Please reproduce each line of the data below exactly as shown.

━━━━━━━━━━━━━━━━━━━━

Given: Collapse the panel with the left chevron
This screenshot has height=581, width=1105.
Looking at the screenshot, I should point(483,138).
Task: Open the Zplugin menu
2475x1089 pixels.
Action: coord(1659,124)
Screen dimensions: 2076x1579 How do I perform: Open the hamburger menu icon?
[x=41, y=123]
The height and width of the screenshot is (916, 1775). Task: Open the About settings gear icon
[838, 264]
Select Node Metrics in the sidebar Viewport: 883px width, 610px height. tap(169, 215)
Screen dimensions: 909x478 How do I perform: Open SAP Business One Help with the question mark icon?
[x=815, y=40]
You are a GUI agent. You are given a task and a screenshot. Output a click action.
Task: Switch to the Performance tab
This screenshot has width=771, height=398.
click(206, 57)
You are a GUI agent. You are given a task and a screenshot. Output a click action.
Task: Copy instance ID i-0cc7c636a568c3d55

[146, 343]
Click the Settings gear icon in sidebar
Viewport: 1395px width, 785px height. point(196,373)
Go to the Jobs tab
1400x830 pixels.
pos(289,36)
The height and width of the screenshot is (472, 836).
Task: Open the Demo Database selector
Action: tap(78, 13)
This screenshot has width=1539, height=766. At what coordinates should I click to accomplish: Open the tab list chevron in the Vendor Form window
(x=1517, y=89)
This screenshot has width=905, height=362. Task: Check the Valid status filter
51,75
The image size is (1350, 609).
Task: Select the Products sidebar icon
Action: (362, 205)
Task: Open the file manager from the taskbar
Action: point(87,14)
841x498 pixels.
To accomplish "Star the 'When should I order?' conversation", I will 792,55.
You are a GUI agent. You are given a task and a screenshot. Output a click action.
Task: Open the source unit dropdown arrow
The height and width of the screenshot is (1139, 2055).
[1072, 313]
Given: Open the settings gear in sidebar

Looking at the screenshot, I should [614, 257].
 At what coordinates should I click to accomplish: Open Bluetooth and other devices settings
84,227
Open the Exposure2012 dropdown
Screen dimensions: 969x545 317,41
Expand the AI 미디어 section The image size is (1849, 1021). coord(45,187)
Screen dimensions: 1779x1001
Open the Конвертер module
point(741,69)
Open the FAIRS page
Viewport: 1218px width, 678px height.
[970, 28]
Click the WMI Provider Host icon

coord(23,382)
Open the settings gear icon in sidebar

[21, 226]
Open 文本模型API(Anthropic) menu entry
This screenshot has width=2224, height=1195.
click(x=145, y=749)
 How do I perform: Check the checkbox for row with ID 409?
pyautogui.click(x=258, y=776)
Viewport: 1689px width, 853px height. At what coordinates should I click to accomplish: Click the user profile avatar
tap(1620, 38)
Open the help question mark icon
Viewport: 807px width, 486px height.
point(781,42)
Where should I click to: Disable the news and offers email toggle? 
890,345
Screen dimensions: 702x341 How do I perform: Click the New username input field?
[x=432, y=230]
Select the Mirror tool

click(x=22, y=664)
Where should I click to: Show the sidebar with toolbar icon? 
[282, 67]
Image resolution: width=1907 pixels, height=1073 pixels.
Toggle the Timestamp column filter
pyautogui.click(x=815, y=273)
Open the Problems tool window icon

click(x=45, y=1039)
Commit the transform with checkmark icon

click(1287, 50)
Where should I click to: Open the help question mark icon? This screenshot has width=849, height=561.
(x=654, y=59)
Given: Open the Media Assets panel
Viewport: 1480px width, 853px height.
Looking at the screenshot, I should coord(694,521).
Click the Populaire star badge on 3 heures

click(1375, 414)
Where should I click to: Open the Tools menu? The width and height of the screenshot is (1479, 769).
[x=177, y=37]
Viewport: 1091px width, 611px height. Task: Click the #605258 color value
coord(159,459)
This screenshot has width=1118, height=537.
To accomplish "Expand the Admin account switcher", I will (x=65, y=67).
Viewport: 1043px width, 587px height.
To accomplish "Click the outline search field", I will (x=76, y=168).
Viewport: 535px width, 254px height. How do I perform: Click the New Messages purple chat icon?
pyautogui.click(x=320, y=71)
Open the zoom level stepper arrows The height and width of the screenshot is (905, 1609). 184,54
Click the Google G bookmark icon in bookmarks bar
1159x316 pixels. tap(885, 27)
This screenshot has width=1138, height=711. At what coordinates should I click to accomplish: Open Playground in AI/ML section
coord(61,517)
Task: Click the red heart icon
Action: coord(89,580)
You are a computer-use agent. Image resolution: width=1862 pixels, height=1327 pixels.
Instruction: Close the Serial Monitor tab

━━━━━━━━━━━━━━━━━━━━

### Written reply
Given: Collapse the panel with the left chevron
This screenshot has height=581, width=1105.
Looking at the screenshot, I should point(483,138).
Task: Open the Zplugin menu
2475x1089 pixels.
Action: coord(1659,124)
Screen dimensions: 2076x1579 How do I perform: Open the hamburger menu icon?
[x=41, y=123]
The height and width of the screenshot is (916, 1775). Task: Open the About settings gear icon
[838, 264]
Select Node Metrics in the sidebar Viewport: 883px width, 610px height. tap(169, 215)
Screen dimensions: 909x478 How do I perform: Open SAP Business One Help with the question mark icon?
[x=815, y=40]
You are a GUI agent. You are given a task and a screenshot. Output a click action.
Task: Switch to the Performance tab
This screenshot has width=771, height=398.
click(206, 57)
You are a GUI agent. You are given a task and a screenshot. Output a click action.
Task: Copy instance ID i-0cc7c636a568c3d55

[146, 343]
Click the Settings gear icon in sidebar
Viewport: 1395px width, 785px height. point(196,373)
Go to the Jobs tab
1400x830 pixels.
pos(289,36)
The height and width of the screenshot is (472, 836).
Task: Open the Demo Database selector
Action: tap(78, 13)
This screenshot has width=1539, height=766. At what coordinates should I click to accomplish: Open the tab list chevron in the Vendor Form window
(x=1517, y=89)
This screenshot has width=905, height=362. Task: Check the Valid status filter
51,75
The image size is (1350, 609).
Task: Select the Products sidebar icon
Action: (362, 205)
Task: Open the file manager from the taskbar
Action: point(87,14)
841x498 pixels.
To accomplish "Star the 'When should I order?' conversation", I will 792,55.
You are a GUI agent. You are given a task and a screenshot. Output a click action.
Task: Open the source unit dropdown arrow
The height and width of the screenshot is (1139, 2055).
[1072, 313]
Given: Open the settings gear in sidebar

Looking at the screenshot, I should [614, 257].
 At what coordinates should I click to accomplish: Open Bluetooth and other devices settings
84,227
Open the Exposure2012 dropdown
Screen dimensions: 969x545 317,41
Expand the AI 미디어 section The image size is (1849, 1021). coord(45,187)
Screen dimensions: 1779x1001
Open the Конвертер module
point(741,69)
Open the FAIRS page
Viewport: 1218px width, 678px height.
[970, 28]
Click the WMI Provider Host icon

coord(23,382)
Open the settings gear icon in sidebar

[21, 226]
Open 文本模型API(Anthropic) menu entry
This screenshot has width=2224, height=1195.
click(x=145, y=749)
 How do I perform: Check the checkbox for row with ID 409?
pyautogui.click(x=258, y=776)
Viewport: 1689px width, 853px height. At what coordinates should I click to accomplish: Click the user profile avatar
tap(1620, 38)
Open the help question mark icon
Viewport: 807px width, 486px height.
point(781,42)
Where should I click to: Disable the news and offers email toggle? 
890,345
Screen dimensions: 702x341 How do I perform: Click the New username input field?
[x=432, y=230]
Select the Mirror tool

click(x=22, y=664)
Where should I click to: Show the sidebar with toolbar icon? 
[282, 67]
Image resolution: width=1907 pixels, height=1073 pixels.
Toggle the Timestamp column filter
pyautogui.click(x=815, y=273)
Open the Problems tool window icon

click(x=45, y=1039)
Commit the transform with checkmark icon

click(1287, 50)
Where should I click to: Open the help question mark icon? This screenshot has width=849, height=561.
(x=654, y=59)
Given: Open the Media Assets panel
Viewport: 1480px width, 853px height.
Looking at the screenshot, I should coord(694,521).
Click the Populaire star badge on 3 heures

click(1375, 414)
Where should I click to: Open the Tools menu? The width and height of the screenshot is (1479, 769).
[x=177, y=37]
Viewport: 1091px width, 611px height. Task: Click the #605258 color value
coord(159,459)
This screenshot has width=1118, height=537.
To accomplish "Expand the Admin account switcher", I will (x=65, y=67).
Viewport: 1043px width, 587px height.
To accomplish "Click the outline search field", I will (x=76, y=168).
Viewport: 535px width, 254px height. How do I perform: Click the New Messages purple chat icon?
pyautogui.click(x=320, y=71)
Open the zoom level stepper arrows The height and width of the screenshot is (905, 1609). 184,54
Click the Google G bookmark icon in bookmarks bar
1159x316 pixels. tap(885, 27)
This screenshot has width=1138, height=711. At what coordinates should I click to accomplish: Open Playground in AI/ML section
coord(61,517)
Task: Click the red heart icon
Action: coord(89,580)
You are a computer-use agent. Image resolution: width=1862 pixels, height=1327 pixels.
Instruction: Close the Serial Monitor tab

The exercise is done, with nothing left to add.